Dataset: Begin
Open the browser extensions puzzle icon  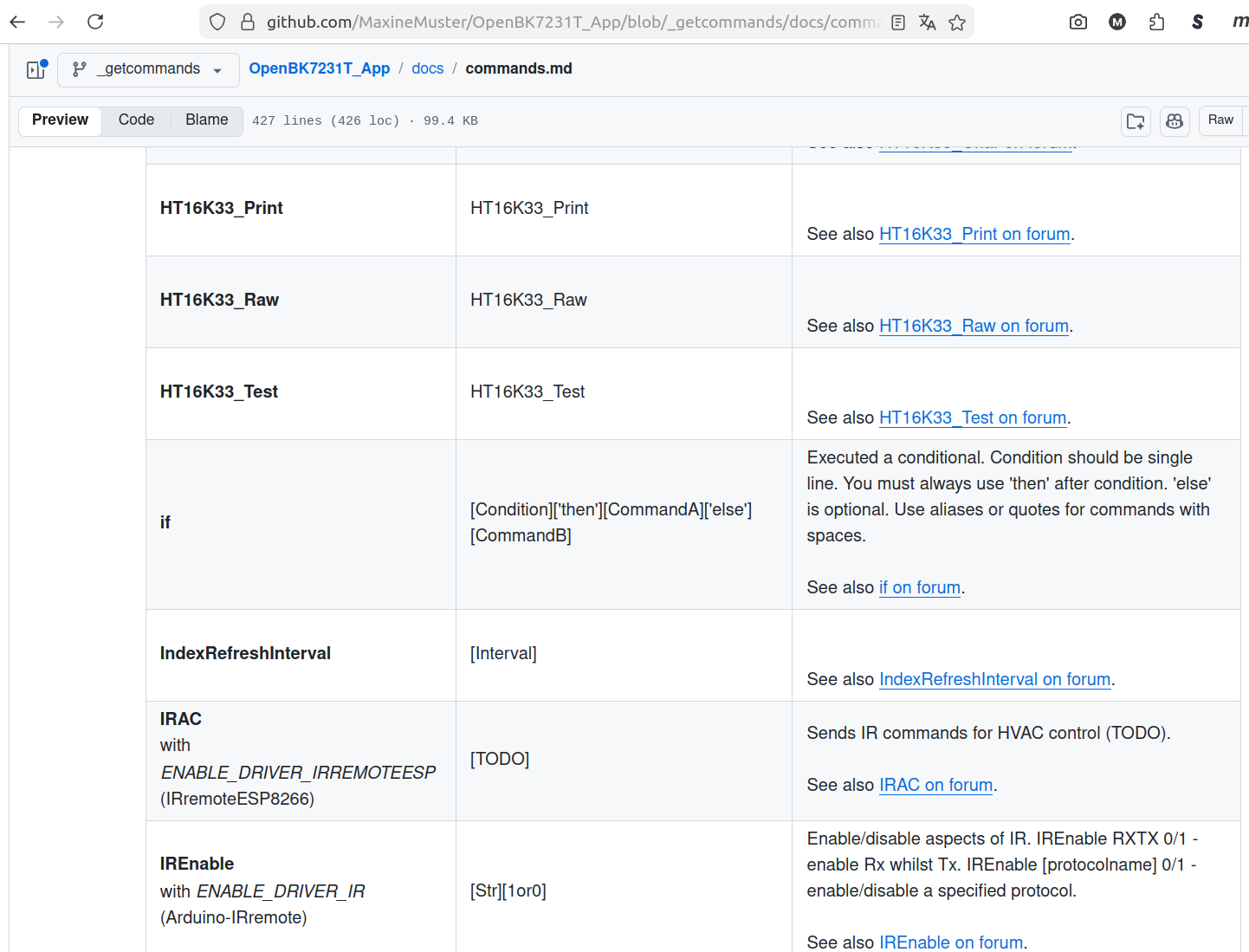pos(1157,23)
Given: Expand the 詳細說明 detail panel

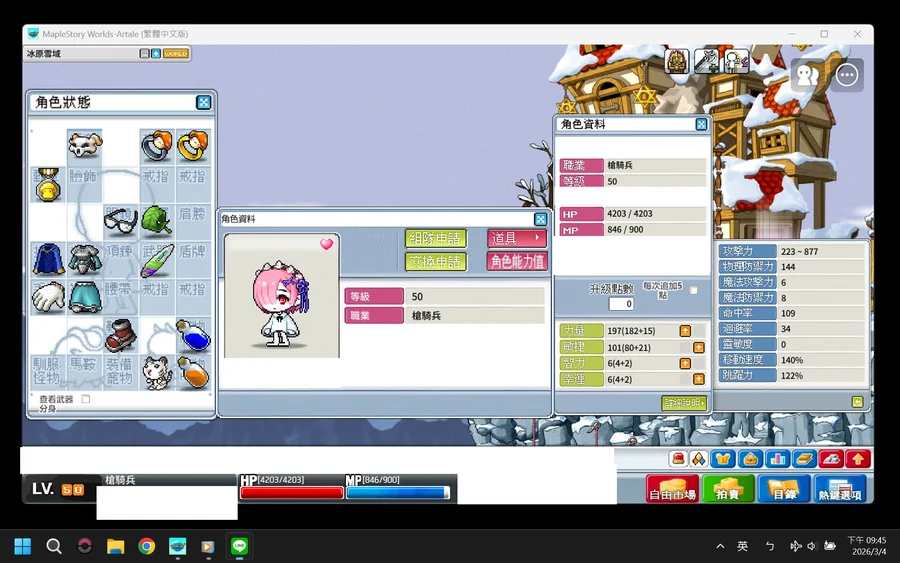Looking at the screenshot, I should [x=684, y=403].
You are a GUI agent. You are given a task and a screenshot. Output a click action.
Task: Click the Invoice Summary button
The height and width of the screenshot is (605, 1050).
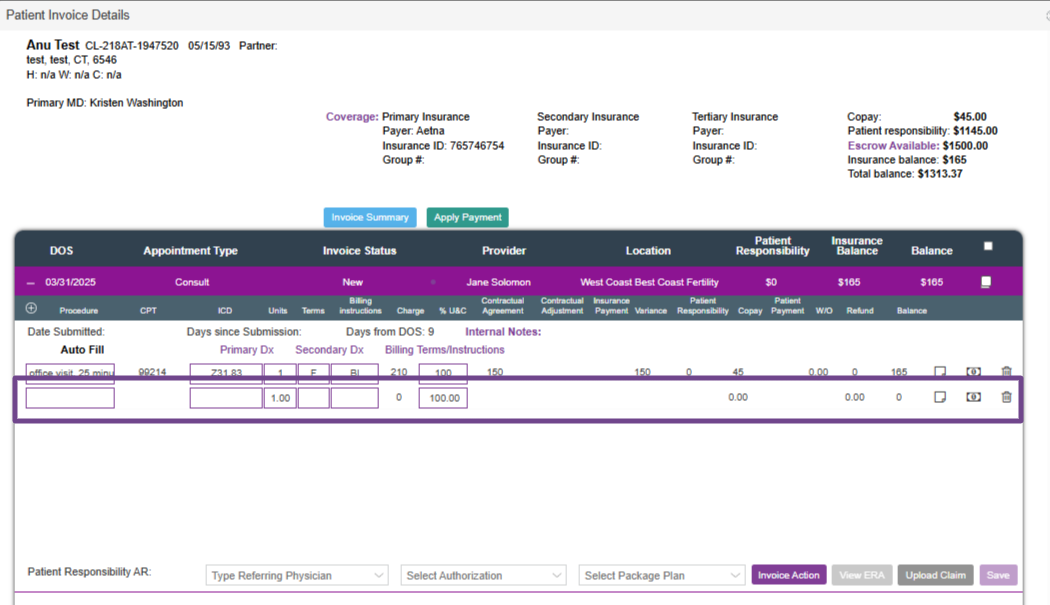pos(370,217)
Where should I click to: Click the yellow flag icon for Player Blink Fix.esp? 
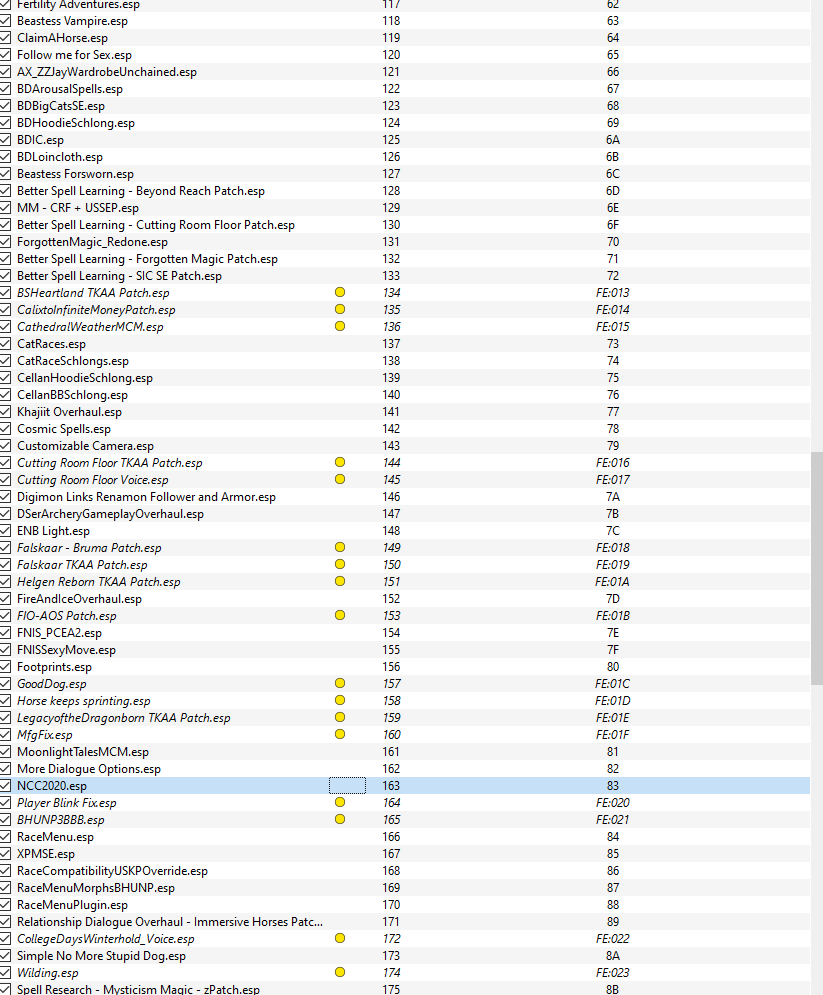[340, 802]
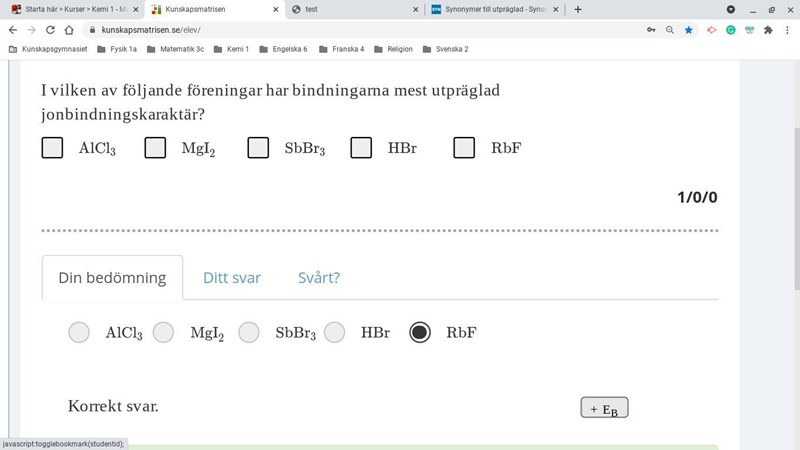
Dataset: End
Give an exact copy of the line containing "Task: Click the Invoice Summary button" and every line after it through the end of the entries. Pictures are to be dropped.

▶ Result of the exercise:
Task: Click the Invoice Summary button
The height and width of the screenshot is (605, 1050).
pos(370,217)
Where should I click to: Click the yellow flag icon for Player Blink Fix.esp? 
[340, 802]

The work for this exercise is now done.